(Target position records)
------------------------------------

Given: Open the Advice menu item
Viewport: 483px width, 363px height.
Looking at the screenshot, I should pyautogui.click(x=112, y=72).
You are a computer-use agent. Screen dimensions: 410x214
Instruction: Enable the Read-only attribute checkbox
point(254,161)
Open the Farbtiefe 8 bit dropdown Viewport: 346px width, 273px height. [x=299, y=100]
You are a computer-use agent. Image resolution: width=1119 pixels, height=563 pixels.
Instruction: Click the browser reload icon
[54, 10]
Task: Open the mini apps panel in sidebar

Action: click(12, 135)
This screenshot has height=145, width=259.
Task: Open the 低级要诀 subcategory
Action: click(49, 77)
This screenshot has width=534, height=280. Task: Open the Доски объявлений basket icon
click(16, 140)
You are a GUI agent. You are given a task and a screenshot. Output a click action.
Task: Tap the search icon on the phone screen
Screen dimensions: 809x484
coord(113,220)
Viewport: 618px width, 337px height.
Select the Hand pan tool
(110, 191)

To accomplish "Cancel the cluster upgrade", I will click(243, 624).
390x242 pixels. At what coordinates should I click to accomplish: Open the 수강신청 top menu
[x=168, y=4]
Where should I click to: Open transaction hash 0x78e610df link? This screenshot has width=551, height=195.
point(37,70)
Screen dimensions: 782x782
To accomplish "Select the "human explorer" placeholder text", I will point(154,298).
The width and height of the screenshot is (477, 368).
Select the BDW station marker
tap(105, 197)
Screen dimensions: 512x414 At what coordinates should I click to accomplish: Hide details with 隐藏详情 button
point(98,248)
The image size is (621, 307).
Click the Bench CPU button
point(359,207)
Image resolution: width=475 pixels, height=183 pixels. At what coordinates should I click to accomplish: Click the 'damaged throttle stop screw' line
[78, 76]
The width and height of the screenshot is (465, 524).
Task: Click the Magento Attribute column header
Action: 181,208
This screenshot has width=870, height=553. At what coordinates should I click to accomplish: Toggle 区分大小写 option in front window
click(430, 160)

------------------------------------

*GIVEN TASK*.
List every line of the data above that contains the word "resolution".

*COMPLETE RESPONSE*.
You are a computer-use agent. Image resolution: width=1119 pixels, height=563 pixels.
Image resolution: width=475 pixels, height=183 pixels. At what coordinates should I click to accomplish: Click the 'damaged throttle stop screw' line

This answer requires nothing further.